Entries for locating text and elements

━━━━━━━━

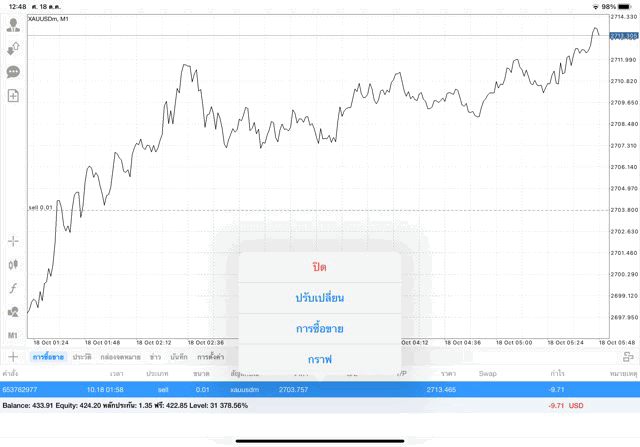This screenshot has height=447, width=640.
Task: Tap the layout icon beside the tabs
Action: (628, 357)
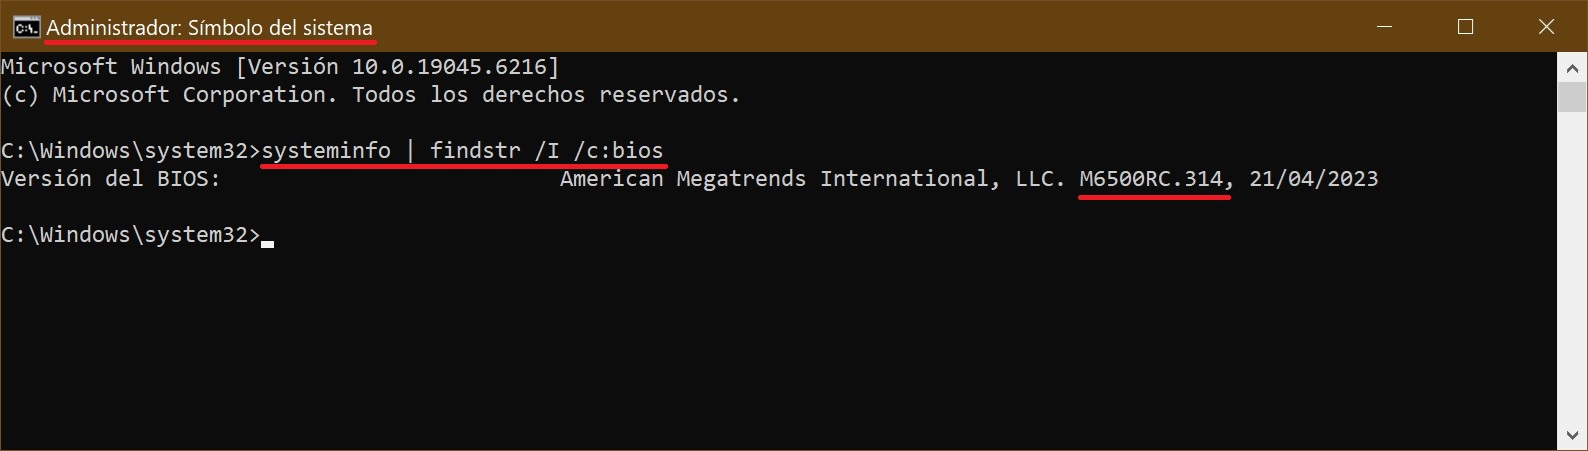This screenshot has width=1588, height=451.
Task: Maximize the Command Prompt window
Action: tap(1465, 27)
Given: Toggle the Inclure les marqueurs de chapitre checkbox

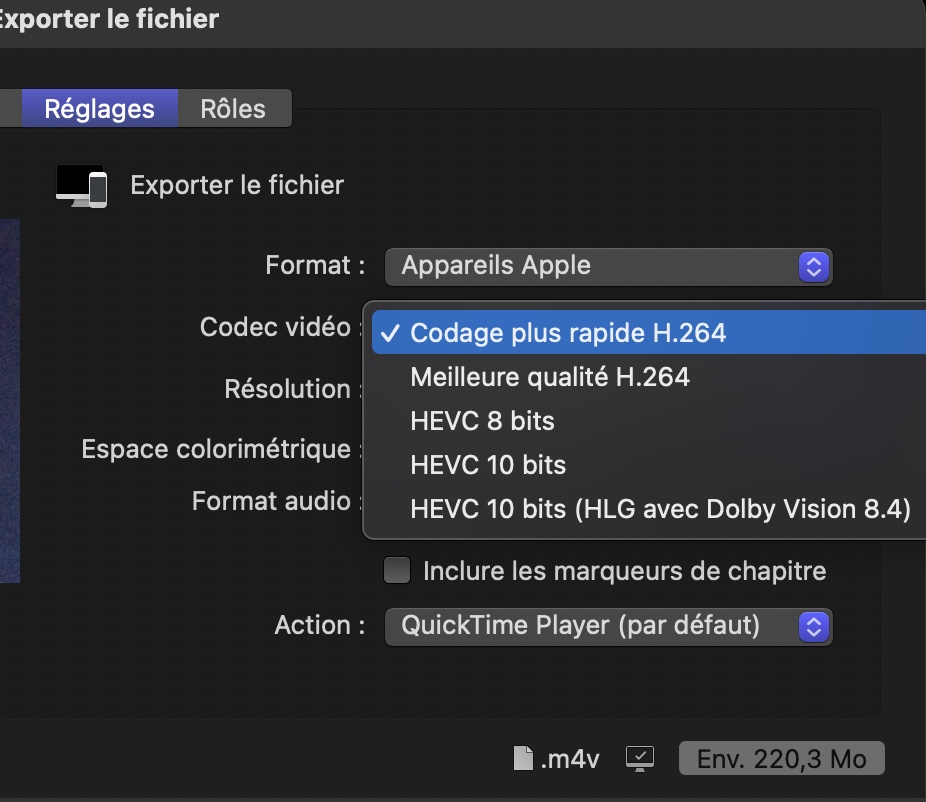Looking at the screenshot, I should [x=398, y=571].
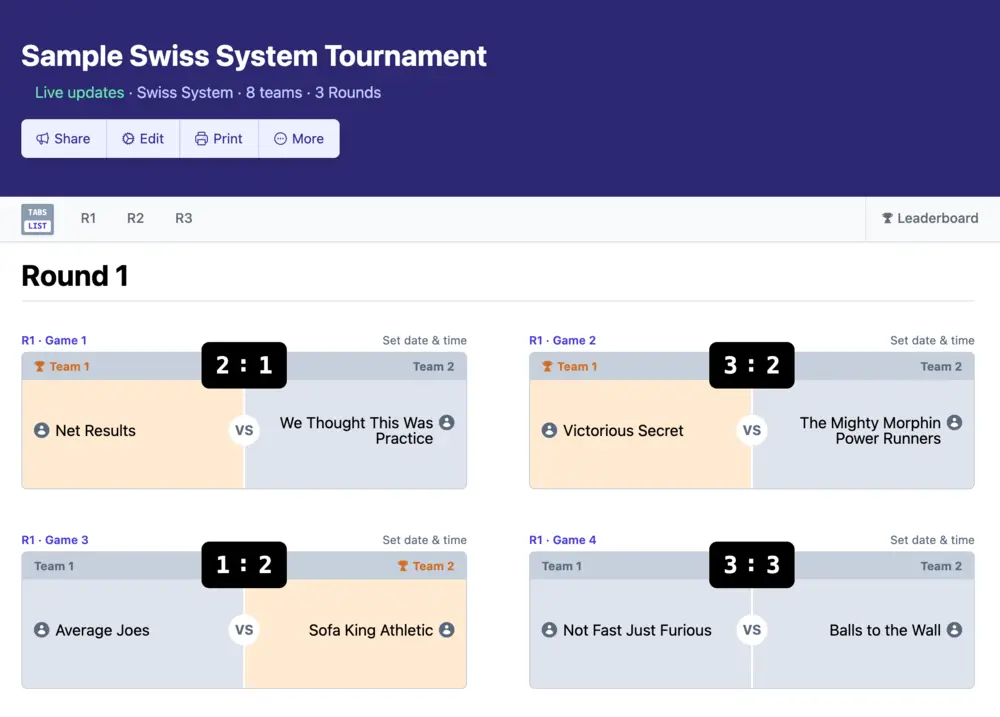Click the trophy icon marking Victorious Secret as winner

coord(546,366)
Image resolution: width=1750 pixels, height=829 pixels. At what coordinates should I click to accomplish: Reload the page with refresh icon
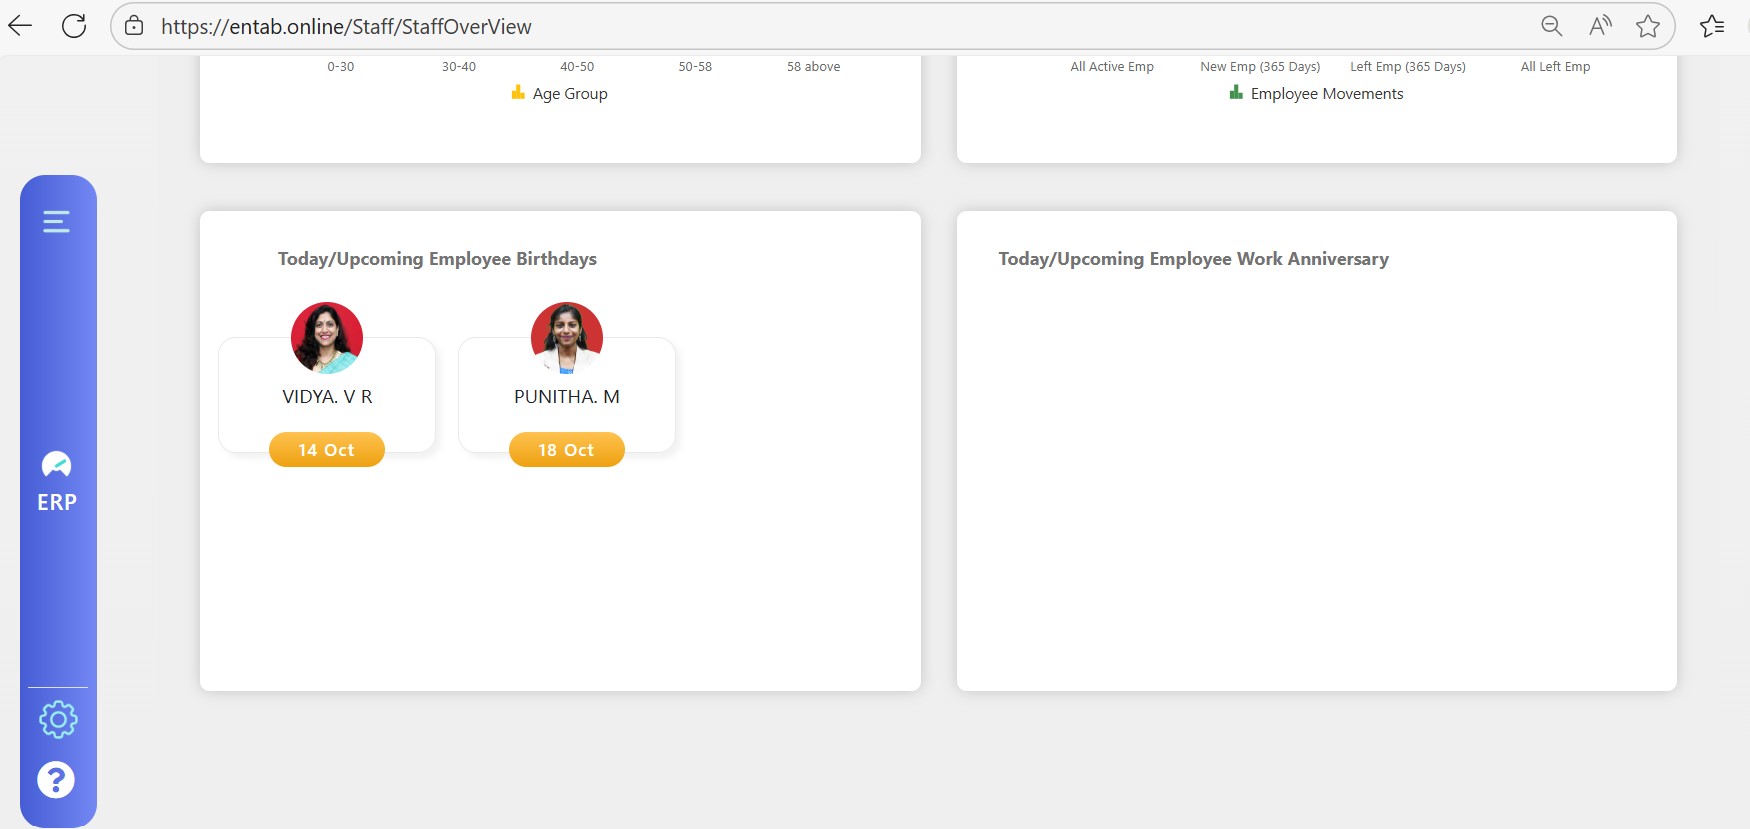pos(74,26)
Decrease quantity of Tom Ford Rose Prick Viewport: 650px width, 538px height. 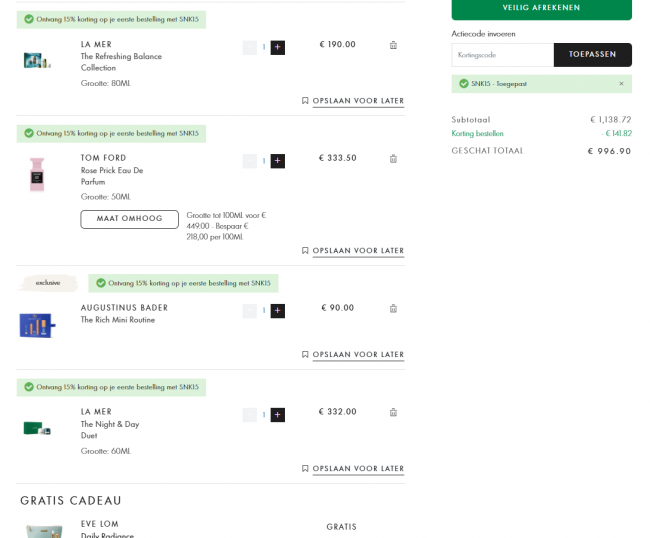[x=250, y=161]
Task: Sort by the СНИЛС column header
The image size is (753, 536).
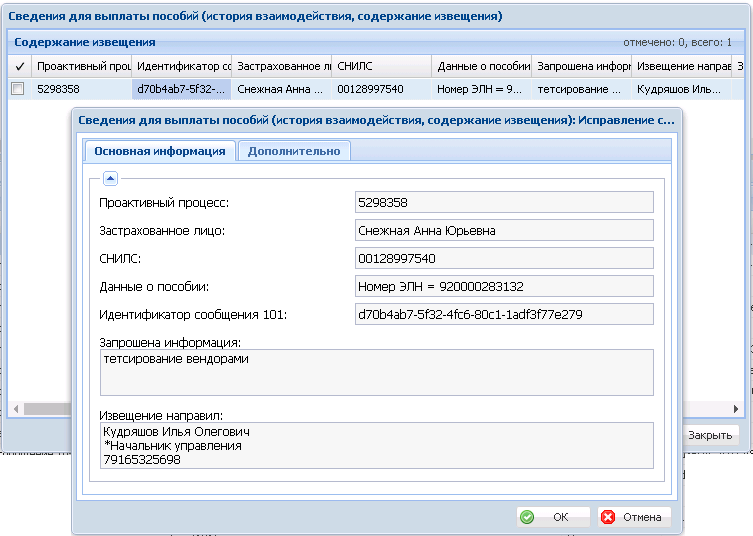Action: pos(381,66)
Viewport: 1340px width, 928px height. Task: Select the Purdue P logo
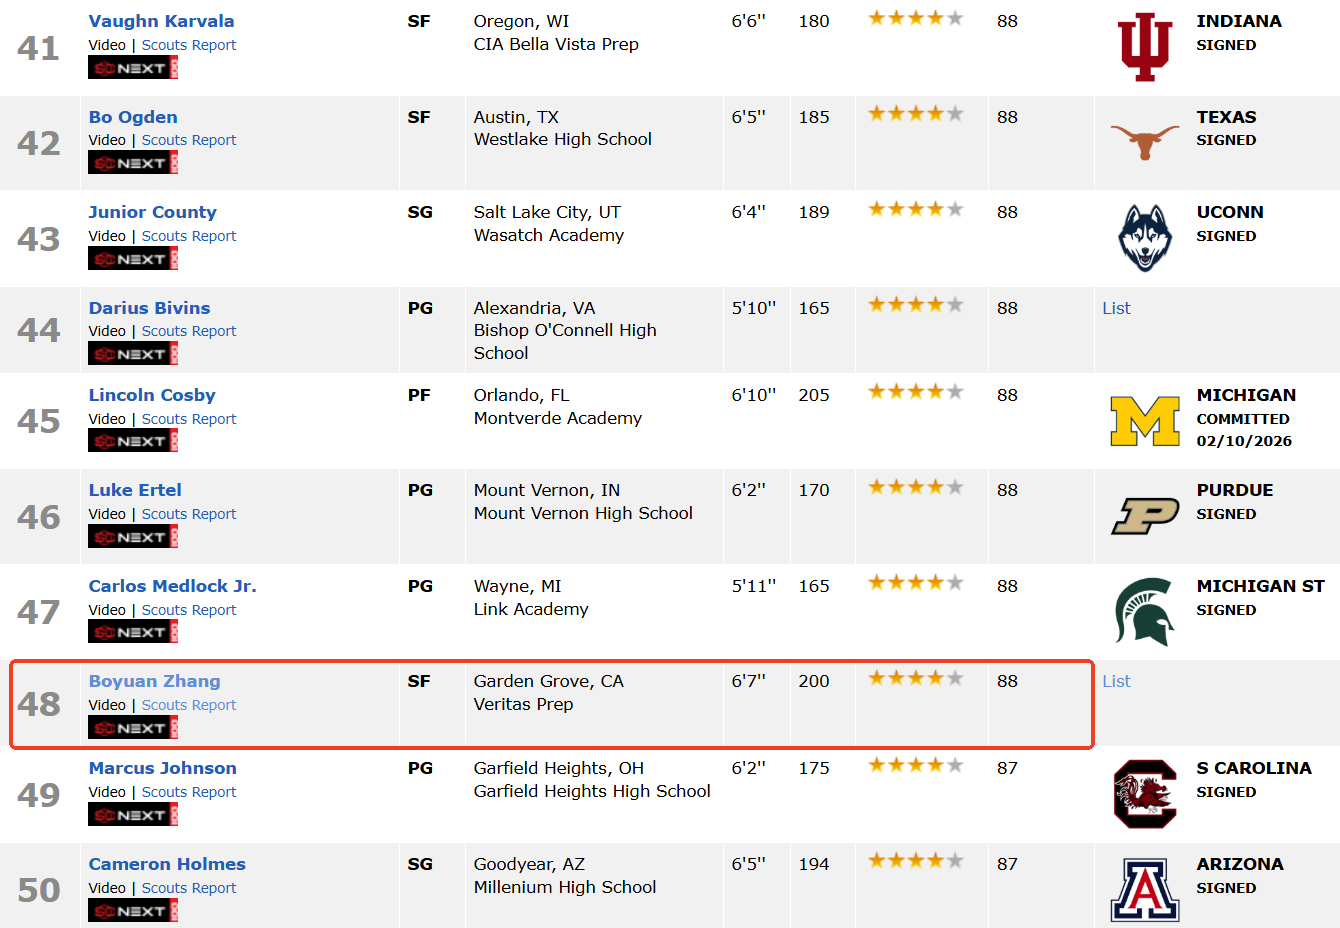pos(1145,516)
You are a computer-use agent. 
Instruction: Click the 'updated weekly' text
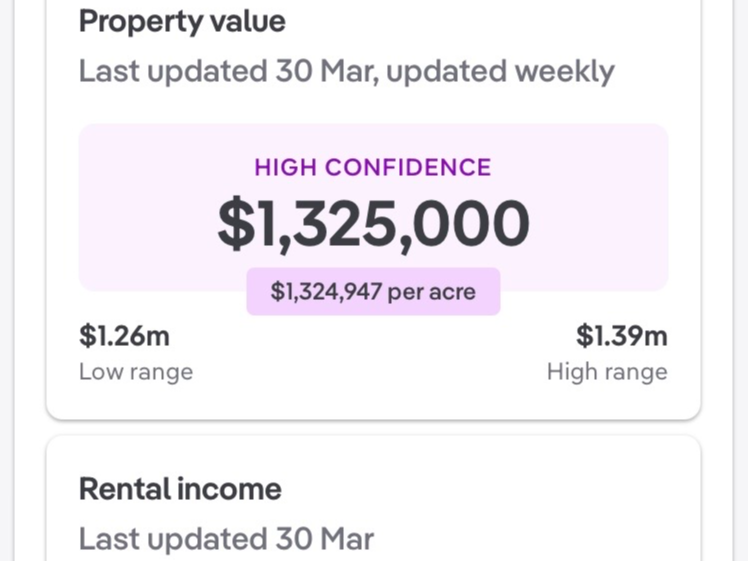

━━━━━━━━

• **PROBLEM STATEMENT**:
Extract the lines of the material from the line containing "You are a computer-use agent." through the end, and repeat them exactly. Leave the pictures out of your answer.

• **RESPONSE TO THIS EXERCISE**:
You are a computer-use agent. 
Instruction: Click the 'updated weekly' text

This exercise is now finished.